Pixel coordinate grounding data
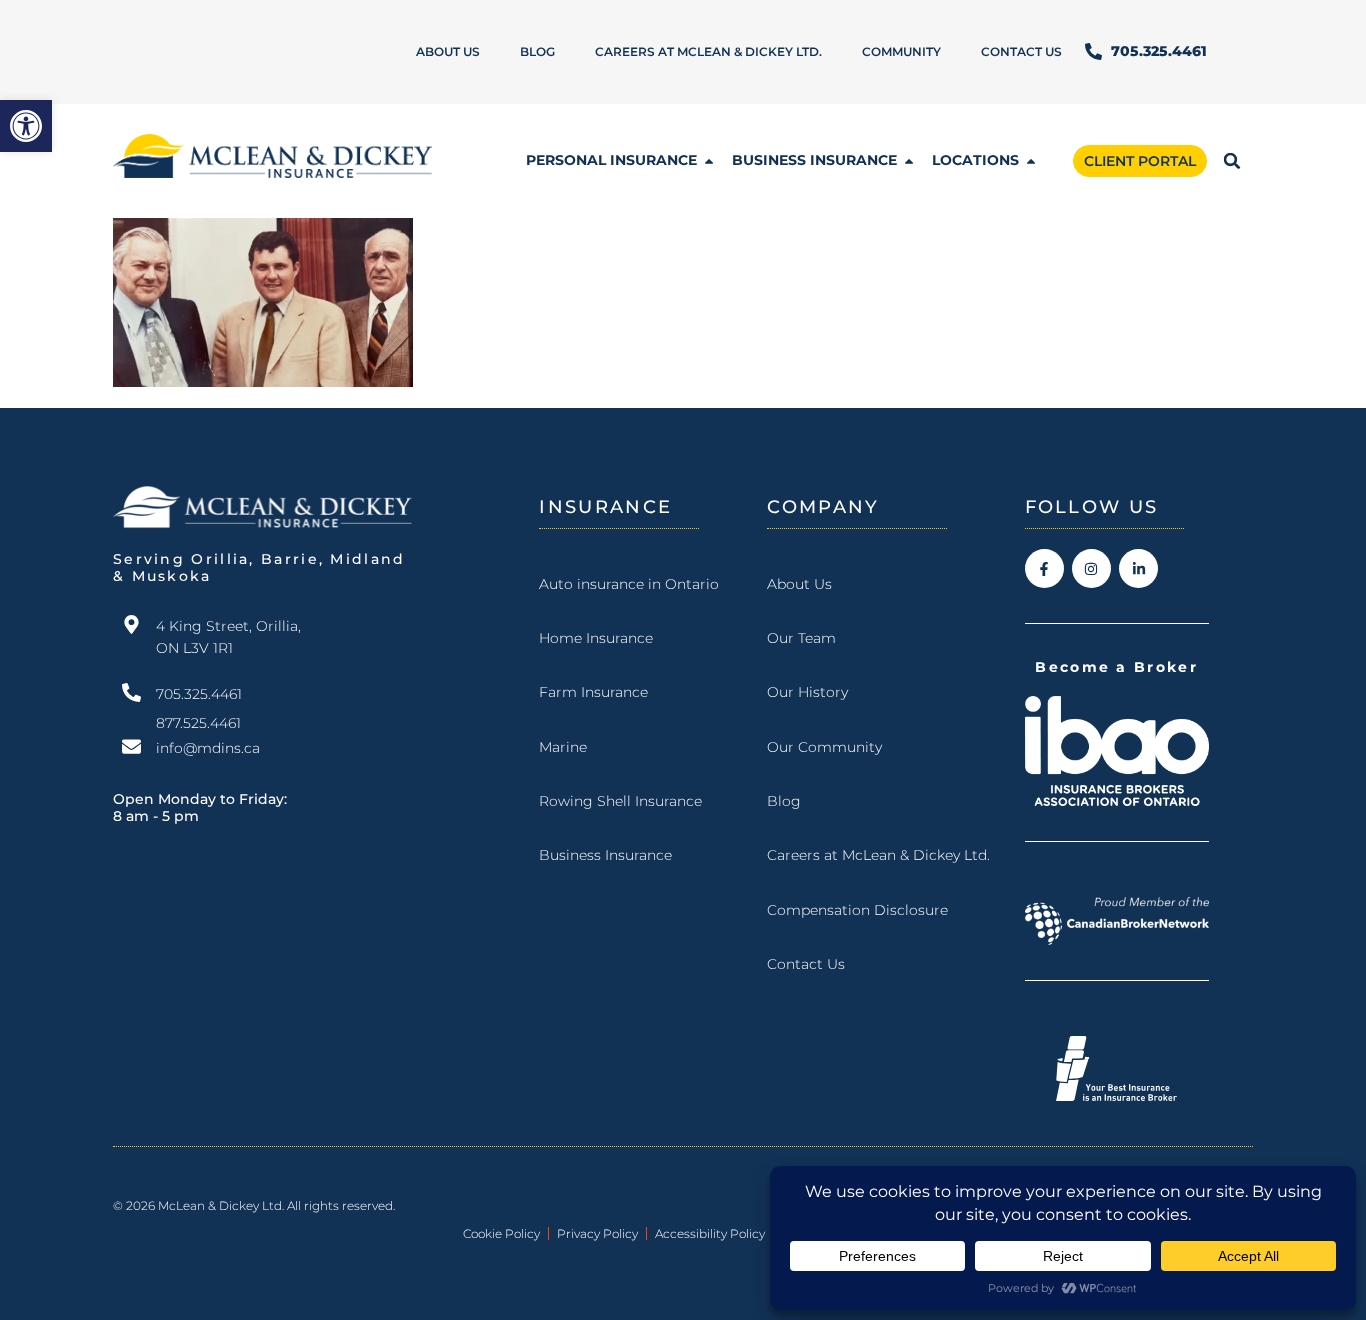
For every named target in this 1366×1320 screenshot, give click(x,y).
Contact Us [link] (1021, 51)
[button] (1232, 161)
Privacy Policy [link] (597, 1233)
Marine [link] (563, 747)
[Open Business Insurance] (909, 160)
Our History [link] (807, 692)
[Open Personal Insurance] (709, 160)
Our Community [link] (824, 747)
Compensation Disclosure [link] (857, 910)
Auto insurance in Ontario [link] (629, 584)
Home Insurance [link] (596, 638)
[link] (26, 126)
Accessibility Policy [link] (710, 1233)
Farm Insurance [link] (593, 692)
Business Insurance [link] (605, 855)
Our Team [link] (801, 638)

--

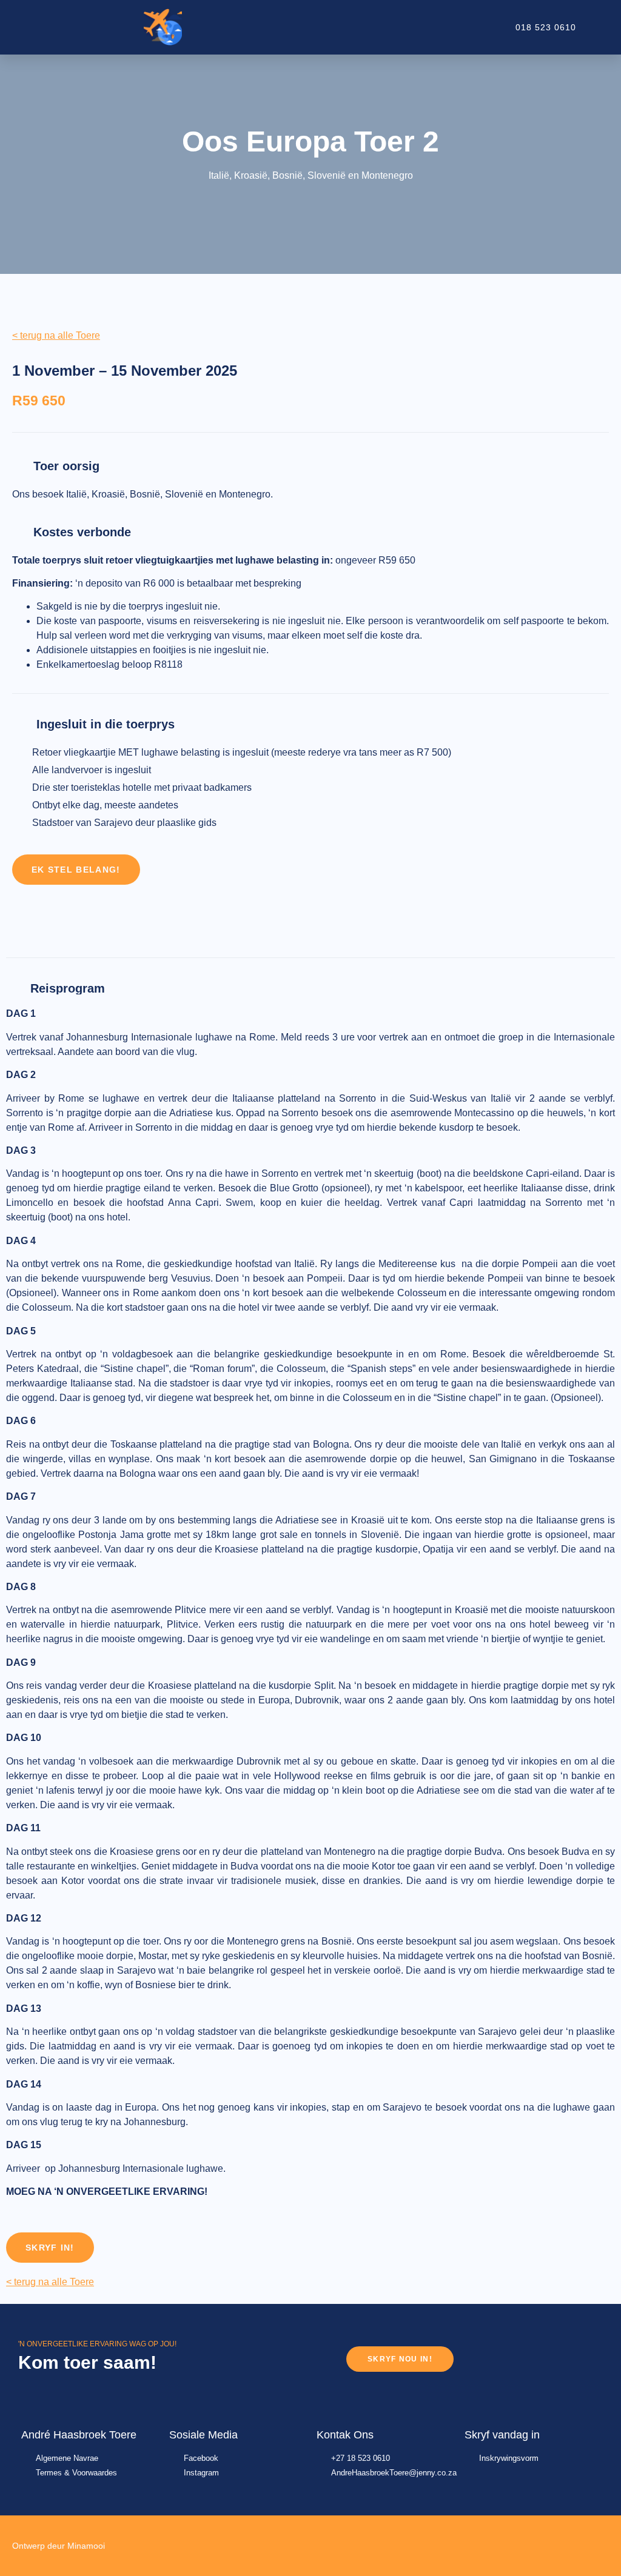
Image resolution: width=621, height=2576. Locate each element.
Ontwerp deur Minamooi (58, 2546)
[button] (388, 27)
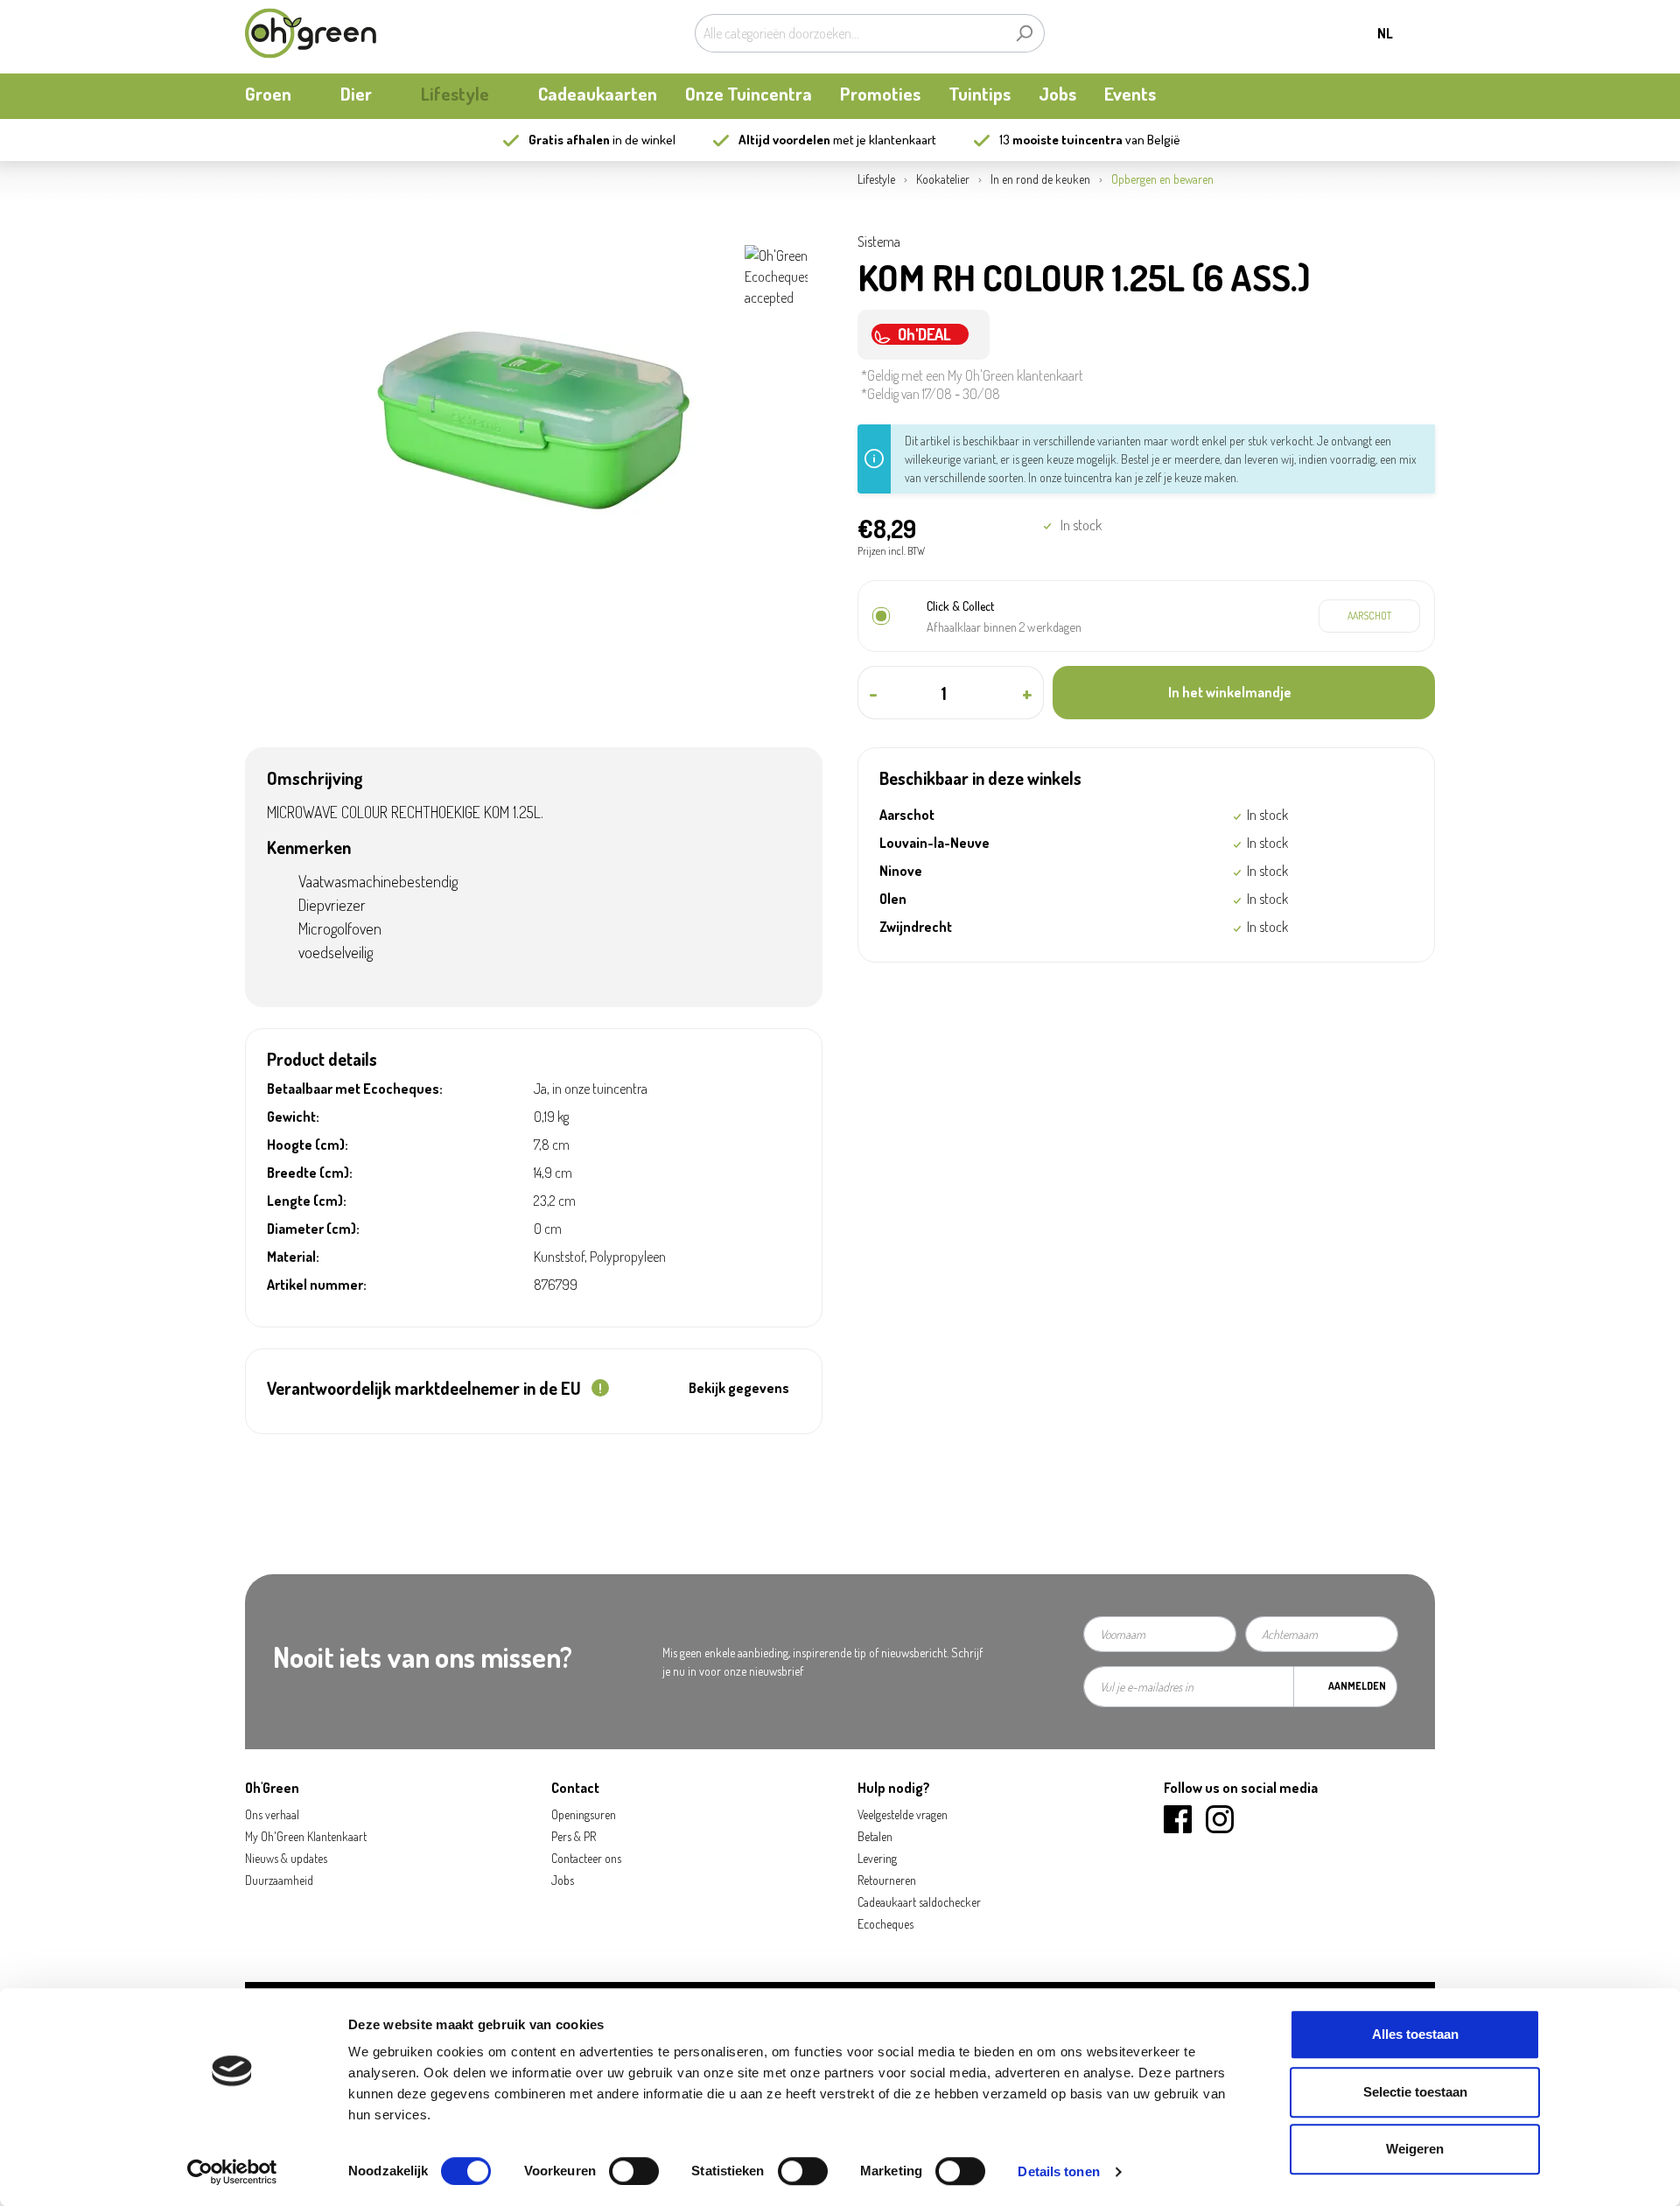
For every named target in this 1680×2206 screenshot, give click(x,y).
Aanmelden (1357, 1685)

---

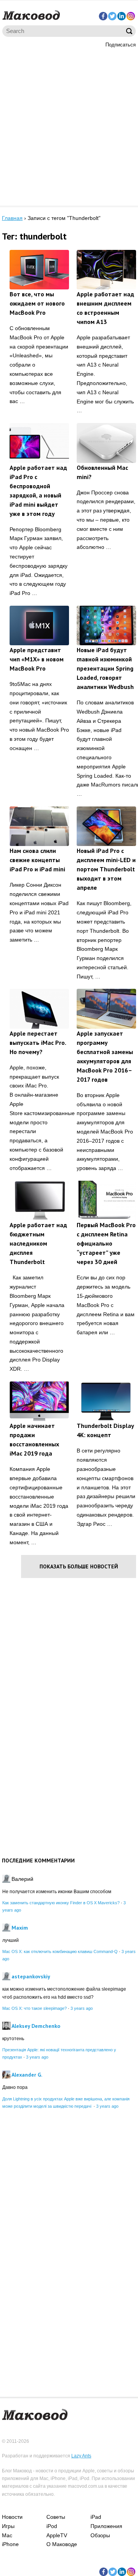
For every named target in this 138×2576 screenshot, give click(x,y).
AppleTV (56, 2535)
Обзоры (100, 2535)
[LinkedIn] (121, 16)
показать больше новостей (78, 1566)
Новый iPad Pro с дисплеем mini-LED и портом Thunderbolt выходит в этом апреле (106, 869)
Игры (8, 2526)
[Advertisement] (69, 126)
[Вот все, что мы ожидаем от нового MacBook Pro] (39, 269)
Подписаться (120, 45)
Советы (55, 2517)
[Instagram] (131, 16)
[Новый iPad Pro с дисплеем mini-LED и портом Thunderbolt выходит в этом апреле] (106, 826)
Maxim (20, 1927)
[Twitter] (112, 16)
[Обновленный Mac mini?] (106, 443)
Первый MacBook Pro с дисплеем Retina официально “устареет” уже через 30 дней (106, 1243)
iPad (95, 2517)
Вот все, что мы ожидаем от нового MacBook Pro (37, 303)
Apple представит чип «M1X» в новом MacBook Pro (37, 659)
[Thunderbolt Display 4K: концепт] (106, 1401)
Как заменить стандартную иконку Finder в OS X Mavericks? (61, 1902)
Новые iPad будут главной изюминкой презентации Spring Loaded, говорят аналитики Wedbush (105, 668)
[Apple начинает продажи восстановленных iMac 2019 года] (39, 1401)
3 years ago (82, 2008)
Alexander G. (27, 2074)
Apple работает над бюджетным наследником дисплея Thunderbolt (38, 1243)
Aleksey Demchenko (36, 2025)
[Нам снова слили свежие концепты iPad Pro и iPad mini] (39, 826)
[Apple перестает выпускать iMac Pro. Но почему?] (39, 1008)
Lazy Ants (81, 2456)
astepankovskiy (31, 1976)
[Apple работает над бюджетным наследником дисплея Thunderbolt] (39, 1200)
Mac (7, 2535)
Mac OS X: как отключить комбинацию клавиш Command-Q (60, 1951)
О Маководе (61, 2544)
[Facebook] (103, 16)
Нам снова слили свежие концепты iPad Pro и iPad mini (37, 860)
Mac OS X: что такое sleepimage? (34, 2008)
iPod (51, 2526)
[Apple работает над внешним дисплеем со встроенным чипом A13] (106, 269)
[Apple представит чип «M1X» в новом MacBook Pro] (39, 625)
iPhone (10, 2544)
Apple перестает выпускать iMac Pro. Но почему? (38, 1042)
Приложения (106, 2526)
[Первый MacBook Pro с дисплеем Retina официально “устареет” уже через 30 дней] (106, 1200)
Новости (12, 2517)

→ **What you have to do**
Copy out only the lines above from the one with "[Instagram] (131, 16)" to the one with "Вот все, что мы ожидаем от нового MacBook Pro (37, 303)", inclusive, exactly as they stand.

→ **Response below**
[Instagram] (131, 16)
[Новый iPad Pro с дисплеем mini-LED и портом Thunderbolt выходит в этом апреле] (106, 826)
Maxim (20, 1927)
[Twitter] (112, 16)
[Обновленный Mac mini?] (106, 443)
Первый MacBook Pro с дисплеем Retina официально “устареет” уже через 30 дней (106, 1243)
iPad (95, 2517)
Вот все, что мы ожидаем от нового MacBook Pro (37, 303)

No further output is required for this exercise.